## [ФРАГМЕНТ ТЕКСТА]
"""
Более официальная обстановка соблюдалась на обедах у командующего войсками генерала Граббе. Павел Христофорович Граббе высоко ценил Лермонтова как человека талантливого, дельного и храброго офицера. Но, как вспоминал Николай Дельвиг, обедали чопорно, молча; Лев Пушкин и Лермонтов называли молчальников картинной галереей. 14 января, получив отпускной билет на два месяца, Михаил Юрьевич выехал в Петербург через Новочеркасск, Воронеж и Москву.

В Воронеже он задержался у вышедшего в отставку поручика лейб-гвардии Гусарского полка Александра Потапова. В мае он уже побывал у него. Тогда, проездом на Кавказ, к Потапову пригласил его однополчанин Александр Реми, вместе с Лермонтовым ехавший в Ставрополь. По дороге узнали, что у Потапова гостит его дядя –– генерал Алексей Николаевич Потапов, известный в армейских кругах как «свирепый генерал». Лермонтов наотрез отказался встречаться с ним, зная свою несдержанность; однако Реми его уговорил. Потапов отвел им отдельный флигель, но когда за обедом Лермонтов встретился со «свирепым генералом», на нем лица не было, аппетит пропал. К удивлению, генерал был любезен, а к концу обеда любезность его с Лермонтовым дошла до дружески-товарищеского обращения. Лермонтов развернулся! После обеда Реми и Потапов пошли зачем-то во флигель, и, возвращаясь, увидели, что Лермонтов сидит на шее согнувшегося генерала! Оказалось, «зверь» и поэт играли в чехарду. После чего Реми в присутствии Лермонтова рассказал о его опасениях, рассказал, как Лермонтов собирался даже остаться и ждать его на почтовой станции. Генерал рассмеялся, заметив молодым людям: «На службе никого не щажу –– всех поем, а в частной жизни я человек, как человек».
"""
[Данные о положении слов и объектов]
"""
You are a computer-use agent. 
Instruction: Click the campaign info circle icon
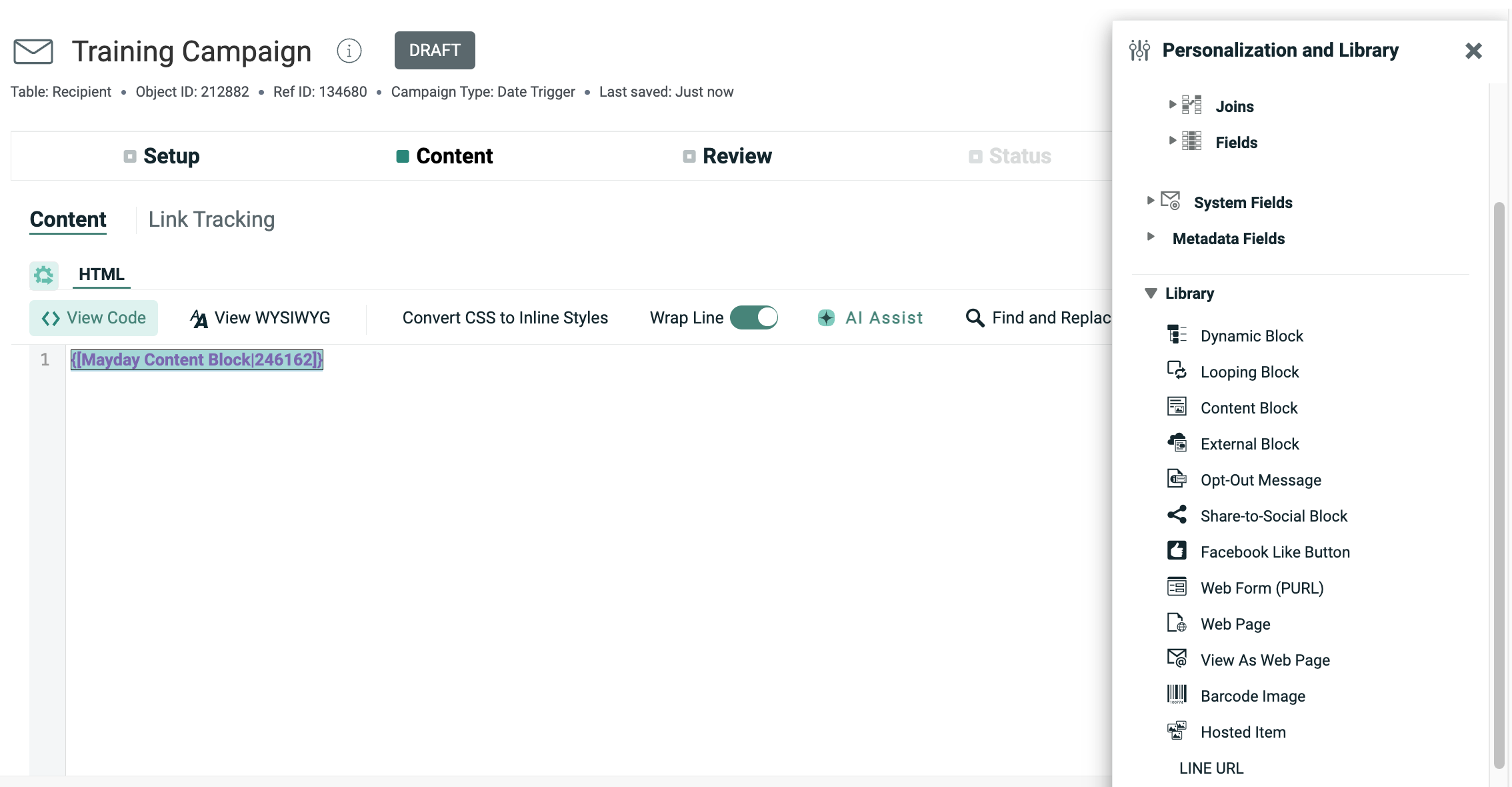(349, 51)
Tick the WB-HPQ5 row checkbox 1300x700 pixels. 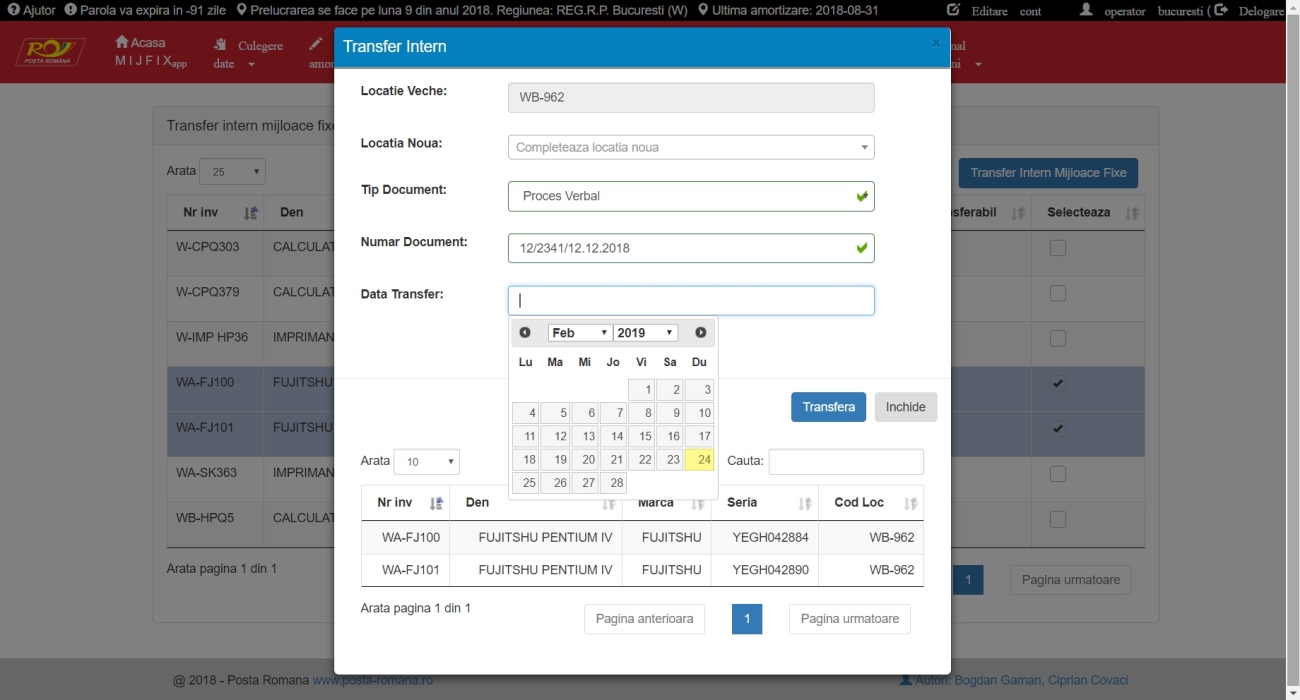[1058, 519]
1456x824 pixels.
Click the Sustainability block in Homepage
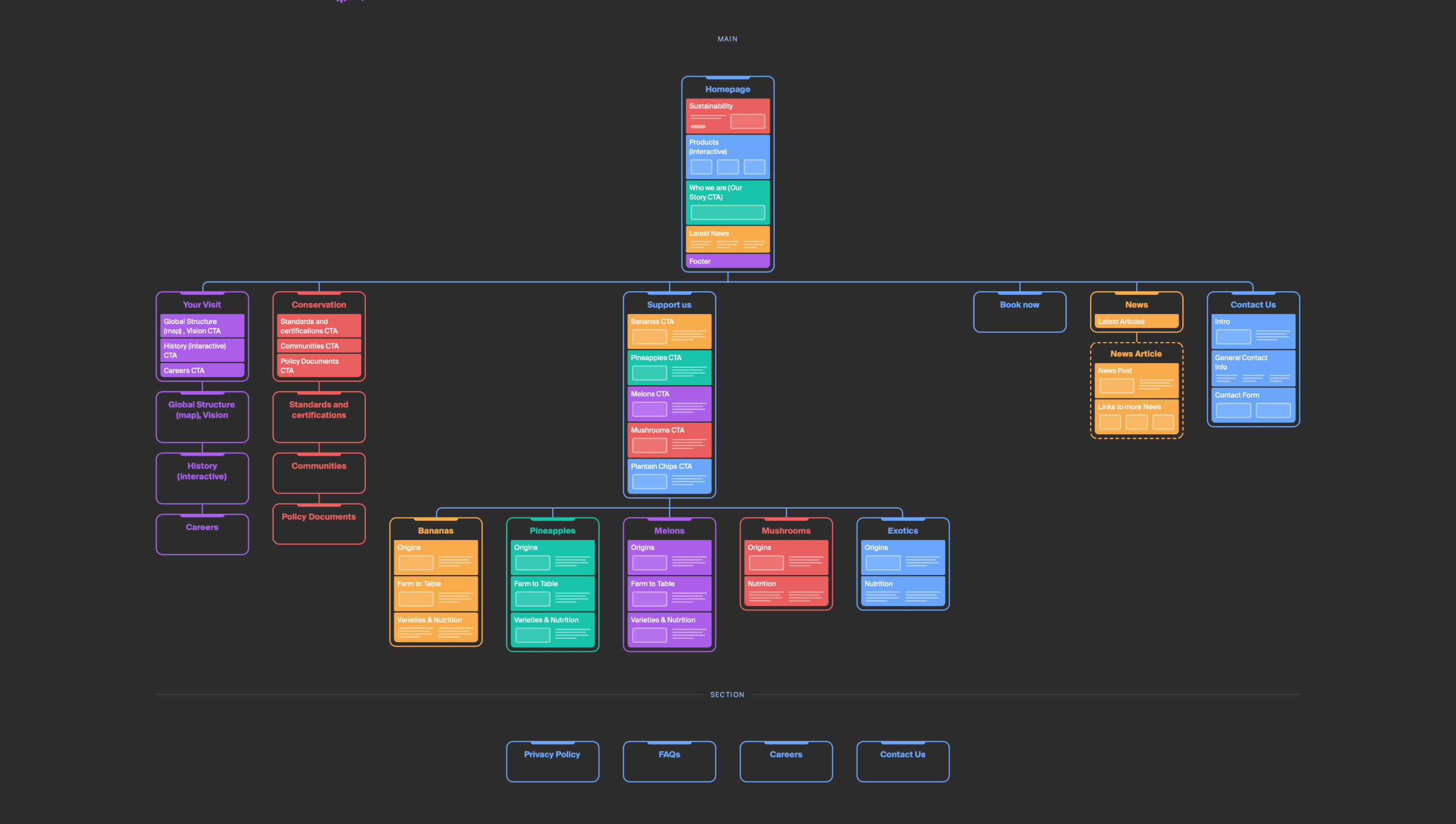pos(727,115)
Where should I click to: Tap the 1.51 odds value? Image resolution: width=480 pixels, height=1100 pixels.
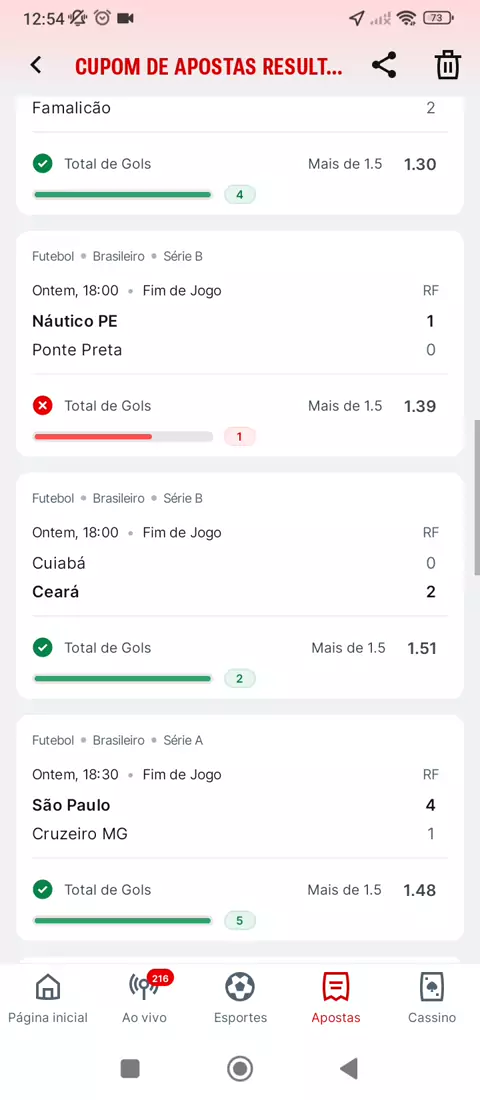click(x=422, y=648)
"""
## [ЧТО СДЕЛАТЬ]
**1.** Перечислите по фрагменту о Лермонтове города, через которые он выехал в Петербург.
**2.** На какой срок Лермонтов получил отпускной билет 14 января, согласно фрагменту о Лермонтове?
**3.** Продолжите фрагмент о Лермонтове после его последнего предложения.

## [ОТВЕТЫ]
**1.** Новочеркасск, Воронеж, Москва.

**2.** На два месяца.

**3.**
В этот раз у Потапова Михаил Юрьевич написал музыку к своей «Казачьей колыбельной». К сожалению, ноты не сохранились. Отсюда, уже без остановок, доехал до Москвы, и первое, что узнал, это то, что в «Герое нашего времени» он вывел Наталью Мартынову княжной Мэри! Он восемь месяцев не получал писем, не представлял, что происходит в обеих столицах, а между тем, происходило много интересного и в том числе свадьба одной из сестер Мартынова с князем Гагариным.

Лев Гагарин переехал в Москву из Петербурга в начале 1840 года после шумного скандала, в котором сыграл низкую роль. При одобрительном смехе приятелей он угрожал графине Воронцовой-Дашковой швырнуть в партер театра любовные письма к нему и публично ее ославить, если она не вернет ему своей благосклонности. Князь Лобанов-Ростовский вызвал его на дуэль, но при покровительстве Третьего отделения и родного дяди, известного николаевского фаворита князя Меншикова, Лев Гагарин от дуэли увильнул. Все это смаковалось в петербургских великосветских гостиных, скандал разрастался по мере того, как развивалась история с вызовом Лобанова и уклонением Гагарина. Графиня Воронцова-Дашкова не смела несколько недель показываться из дому.

Переехав в Москву, Гагарин и здесь продолжал ее компрометировать, зная, как любит Москва всякие сплетни и толки, особенно если касаются Петербурга. Встретив на улице простолюдинку, похожую на Воронцову-Дашкову, Гагарин заказал ей самую модную шляпку, одежду для прогулки и отправился, взяв ее под руку, на Тверской бульвар. Быстро разнесся слух, что Воронцова-Дашкова в Москве и продолжает любовную связь с Гагариным! Дошло до Петербурга –– со всевозможными прибавлениями и комментариями. Когда маскарад разъяснился, московское высшее общество приняло Гагарина с распростертыми объятьями: шутка его передавалась из уст в уста, из гостиной в гостиную.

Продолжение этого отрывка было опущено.